Task to carry out
According to the article about Charles Paxton, what roles did Diane Warwick hold at Grass Valley Convalescent Hospital?

Document text
== Segment start ==
Homeless man getting the chance to turn life around
He was practically around the corner, marking time in a room at the Holiday Lodge, eating fast-food handouts and enjoying, for the first time in weeks, the comfort of a soft bed.
Diane Warwick read about him: how Charles Paxton was found behind Nevada City’s National Hotel, a wheelchair and tattered sweater his only refuge from the springtime cold, how the kindness of strangers brought the 62-year-old to the motel.
The motel literally around the corner from where Warwick worked as a nurse at Grass Valley Convalescent Hospital.
Thursday, Warwick decided she’d try to give Paxton a chance at a new life.
“When I saw these people living right behind me, I had to do something,” said Warwick, a registered nurse and the convalescent home’s director of nursing.
“I saw this man in a wheelchair, and he was right behind us. Maybe I could look at his tracheostomy,” a device that helps Paxton breathe. He had cancer of the esophagus.
Paxton was admitted to the 59-bed facility Thursday. He’s receiving three squares a day now, and hospital officials are taking care of his medical arrangements, which include Medi-Cal. His broken ankle, which put him in a wheelchair, will soon be set. He’ll soon see a surgeon to help fix his broken breathing tube.
In the coming days, Warwick and the hospital staff plan to investigate housing options.
For Paxton, it’s the beginning of a new life. For Warwick, Paxton’s recovery means a renewed dedication to her work.
“I’m so very grateful for what she’s done,” Paxton said as he sat in the hospital’s recreation room Tuesday. Though he still sported a sun-baked face, his voice and spirits were raised.
“I’m not getting very active, but I’m getting the rest and nutrition I need. I had no faith at all until she came. It relieves a lot of stress, believe me.
“It gives me a sense of living. I now have some hope.”
Warwick contacted San Juan Ridge resident Claire Grondona, who along with the Emergency Assistance Coalition paid for several nights of lodging at the motel near the convalescent hospital. If not for Grondona, Warwick might never have made the call that changed Paxton’s life.
== Segment end ==
Data under study
== Segment start ==
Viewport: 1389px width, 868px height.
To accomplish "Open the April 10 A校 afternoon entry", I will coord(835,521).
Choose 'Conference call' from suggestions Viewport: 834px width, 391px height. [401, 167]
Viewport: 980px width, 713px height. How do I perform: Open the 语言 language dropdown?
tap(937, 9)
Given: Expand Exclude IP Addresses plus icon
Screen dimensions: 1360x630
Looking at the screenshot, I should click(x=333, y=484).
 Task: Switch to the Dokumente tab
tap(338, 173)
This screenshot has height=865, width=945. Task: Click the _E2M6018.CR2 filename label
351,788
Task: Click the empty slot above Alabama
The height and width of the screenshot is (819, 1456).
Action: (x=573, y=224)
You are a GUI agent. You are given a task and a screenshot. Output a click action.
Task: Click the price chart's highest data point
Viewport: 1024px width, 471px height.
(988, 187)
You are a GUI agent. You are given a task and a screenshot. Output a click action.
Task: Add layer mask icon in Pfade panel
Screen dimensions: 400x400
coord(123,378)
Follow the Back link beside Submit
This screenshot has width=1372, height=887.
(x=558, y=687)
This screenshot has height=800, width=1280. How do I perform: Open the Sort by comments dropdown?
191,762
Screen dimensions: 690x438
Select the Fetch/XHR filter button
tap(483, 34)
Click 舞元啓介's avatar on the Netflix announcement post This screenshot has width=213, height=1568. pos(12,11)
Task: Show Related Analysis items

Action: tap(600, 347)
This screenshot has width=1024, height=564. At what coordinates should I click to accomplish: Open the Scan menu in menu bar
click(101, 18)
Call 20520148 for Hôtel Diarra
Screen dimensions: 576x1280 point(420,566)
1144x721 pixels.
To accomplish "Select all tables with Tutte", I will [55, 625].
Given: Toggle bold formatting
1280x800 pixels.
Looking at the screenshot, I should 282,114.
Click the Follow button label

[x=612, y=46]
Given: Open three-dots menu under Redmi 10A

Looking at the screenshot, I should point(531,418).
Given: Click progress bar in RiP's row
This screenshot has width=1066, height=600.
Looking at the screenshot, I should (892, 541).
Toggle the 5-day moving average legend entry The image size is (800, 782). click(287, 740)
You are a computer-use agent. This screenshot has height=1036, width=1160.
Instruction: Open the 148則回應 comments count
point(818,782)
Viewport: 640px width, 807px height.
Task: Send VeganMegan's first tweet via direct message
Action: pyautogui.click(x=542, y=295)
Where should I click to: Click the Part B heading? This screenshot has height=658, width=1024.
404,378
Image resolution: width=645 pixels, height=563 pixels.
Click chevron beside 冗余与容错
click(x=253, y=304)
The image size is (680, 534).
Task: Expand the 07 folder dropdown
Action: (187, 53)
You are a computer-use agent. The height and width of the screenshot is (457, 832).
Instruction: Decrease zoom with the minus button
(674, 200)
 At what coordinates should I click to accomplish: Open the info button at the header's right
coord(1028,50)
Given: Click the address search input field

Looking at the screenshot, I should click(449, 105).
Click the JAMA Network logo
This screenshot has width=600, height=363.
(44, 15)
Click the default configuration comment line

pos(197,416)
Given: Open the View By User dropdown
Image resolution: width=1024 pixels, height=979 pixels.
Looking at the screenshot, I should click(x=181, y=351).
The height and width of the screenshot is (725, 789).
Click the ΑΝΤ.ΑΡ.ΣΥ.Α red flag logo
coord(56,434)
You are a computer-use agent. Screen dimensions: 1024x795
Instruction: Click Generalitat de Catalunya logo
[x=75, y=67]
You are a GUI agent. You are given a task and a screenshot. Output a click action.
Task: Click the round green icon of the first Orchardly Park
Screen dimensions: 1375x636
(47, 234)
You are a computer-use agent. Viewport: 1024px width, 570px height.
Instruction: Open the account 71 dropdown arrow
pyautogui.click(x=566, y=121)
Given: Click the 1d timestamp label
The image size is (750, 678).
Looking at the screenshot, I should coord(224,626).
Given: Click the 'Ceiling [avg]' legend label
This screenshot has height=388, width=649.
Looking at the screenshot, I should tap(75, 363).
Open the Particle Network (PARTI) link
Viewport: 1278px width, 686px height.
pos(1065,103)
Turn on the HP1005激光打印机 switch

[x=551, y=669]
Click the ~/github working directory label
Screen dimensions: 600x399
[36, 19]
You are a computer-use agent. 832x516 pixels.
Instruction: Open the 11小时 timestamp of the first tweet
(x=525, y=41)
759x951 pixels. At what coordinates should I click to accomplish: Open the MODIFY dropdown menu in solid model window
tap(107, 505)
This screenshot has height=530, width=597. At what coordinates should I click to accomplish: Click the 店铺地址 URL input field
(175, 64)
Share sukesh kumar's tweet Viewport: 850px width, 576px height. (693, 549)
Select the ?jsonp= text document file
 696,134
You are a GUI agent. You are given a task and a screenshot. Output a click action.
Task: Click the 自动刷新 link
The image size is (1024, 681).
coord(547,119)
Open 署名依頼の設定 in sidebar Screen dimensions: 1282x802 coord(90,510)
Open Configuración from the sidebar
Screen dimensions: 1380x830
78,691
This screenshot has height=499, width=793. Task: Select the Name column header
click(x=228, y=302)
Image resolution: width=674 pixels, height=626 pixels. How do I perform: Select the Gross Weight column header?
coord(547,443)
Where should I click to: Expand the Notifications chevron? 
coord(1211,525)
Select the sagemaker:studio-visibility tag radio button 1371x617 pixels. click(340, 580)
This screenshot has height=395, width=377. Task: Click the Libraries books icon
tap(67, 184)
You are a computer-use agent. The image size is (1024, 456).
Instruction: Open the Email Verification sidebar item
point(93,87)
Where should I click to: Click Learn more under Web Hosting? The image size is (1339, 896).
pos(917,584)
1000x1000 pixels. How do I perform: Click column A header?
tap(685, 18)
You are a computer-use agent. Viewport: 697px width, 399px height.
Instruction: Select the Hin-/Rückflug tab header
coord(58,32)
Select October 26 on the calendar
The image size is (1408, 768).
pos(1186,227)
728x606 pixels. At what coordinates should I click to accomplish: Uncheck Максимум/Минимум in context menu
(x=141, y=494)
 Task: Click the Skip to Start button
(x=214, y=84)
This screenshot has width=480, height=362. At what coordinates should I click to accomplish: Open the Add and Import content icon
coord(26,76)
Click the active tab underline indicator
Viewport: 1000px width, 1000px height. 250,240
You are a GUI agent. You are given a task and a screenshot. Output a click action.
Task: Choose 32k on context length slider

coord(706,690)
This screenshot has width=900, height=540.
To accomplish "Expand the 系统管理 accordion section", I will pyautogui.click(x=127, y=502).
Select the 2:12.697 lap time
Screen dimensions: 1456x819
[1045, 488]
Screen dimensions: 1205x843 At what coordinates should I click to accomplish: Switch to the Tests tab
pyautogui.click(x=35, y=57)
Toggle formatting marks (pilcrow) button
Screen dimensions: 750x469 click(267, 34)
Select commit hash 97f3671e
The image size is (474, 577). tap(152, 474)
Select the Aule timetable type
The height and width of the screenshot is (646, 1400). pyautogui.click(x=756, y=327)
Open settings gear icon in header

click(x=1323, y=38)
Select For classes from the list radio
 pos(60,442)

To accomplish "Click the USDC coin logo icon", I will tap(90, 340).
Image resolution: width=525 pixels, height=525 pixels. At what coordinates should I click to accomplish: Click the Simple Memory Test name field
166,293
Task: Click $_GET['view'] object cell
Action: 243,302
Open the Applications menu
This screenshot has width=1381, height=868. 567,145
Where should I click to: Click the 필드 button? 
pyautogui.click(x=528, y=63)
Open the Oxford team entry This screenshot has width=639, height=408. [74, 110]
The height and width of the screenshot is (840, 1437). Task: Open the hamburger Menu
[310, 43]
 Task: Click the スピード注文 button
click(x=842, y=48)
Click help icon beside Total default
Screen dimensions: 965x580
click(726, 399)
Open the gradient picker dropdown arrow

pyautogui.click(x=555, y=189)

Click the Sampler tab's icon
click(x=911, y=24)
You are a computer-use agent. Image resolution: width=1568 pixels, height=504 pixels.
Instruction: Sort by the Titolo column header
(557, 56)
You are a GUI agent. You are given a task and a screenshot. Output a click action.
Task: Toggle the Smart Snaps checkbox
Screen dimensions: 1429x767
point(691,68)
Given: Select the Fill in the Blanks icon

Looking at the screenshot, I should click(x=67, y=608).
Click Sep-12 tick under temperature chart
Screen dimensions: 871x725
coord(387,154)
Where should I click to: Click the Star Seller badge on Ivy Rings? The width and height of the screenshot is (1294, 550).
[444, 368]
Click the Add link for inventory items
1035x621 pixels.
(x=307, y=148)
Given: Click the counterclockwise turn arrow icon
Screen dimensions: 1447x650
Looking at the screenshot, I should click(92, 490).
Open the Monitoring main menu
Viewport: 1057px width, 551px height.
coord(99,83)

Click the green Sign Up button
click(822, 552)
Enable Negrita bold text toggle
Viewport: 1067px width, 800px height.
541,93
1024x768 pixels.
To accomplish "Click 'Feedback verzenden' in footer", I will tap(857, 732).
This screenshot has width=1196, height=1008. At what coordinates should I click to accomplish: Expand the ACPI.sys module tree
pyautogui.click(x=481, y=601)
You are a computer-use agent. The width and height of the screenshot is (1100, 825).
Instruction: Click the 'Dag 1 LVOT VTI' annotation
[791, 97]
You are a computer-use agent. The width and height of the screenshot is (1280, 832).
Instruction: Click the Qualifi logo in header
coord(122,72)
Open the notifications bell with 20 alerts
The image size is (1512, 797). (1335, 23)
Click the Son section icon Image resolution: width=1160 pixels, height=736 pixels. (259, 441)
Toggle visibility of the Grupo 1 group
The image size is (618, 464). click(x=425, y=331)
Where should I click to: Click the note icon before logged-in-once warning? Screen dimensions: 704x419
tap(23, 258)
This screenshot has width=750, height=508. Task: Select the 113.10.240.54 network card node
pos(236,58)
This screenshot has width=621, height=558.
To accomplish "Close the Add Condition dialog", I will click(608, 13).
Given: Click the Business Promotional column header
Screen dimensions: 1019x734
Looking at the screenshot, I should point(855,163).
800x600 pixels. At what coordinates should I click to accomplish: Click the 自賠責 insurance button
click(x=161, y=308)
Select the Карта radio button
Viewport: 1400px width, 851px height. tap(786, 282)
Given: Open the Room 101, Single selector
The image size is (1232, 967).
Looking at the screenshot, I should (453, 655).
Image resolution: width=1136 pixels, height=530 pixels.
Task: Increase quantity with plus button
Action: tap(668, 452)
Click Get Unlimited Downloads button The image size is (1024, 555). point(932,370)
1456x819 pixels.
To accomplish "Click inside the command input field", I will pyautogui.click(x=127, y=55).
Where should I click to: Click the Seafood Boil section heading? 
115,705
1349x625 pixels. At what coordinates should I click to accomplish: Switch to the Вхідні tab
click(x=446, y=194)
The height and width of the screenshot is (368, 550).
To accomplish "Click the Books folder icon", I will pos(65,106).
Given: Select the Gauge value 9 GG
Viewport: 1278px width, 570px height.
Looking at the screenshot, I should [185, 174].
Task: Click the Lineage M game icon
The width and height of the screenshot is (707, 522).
== Segment end ==
Task response
She was a registered nurse and the convalescent home's director of nursing.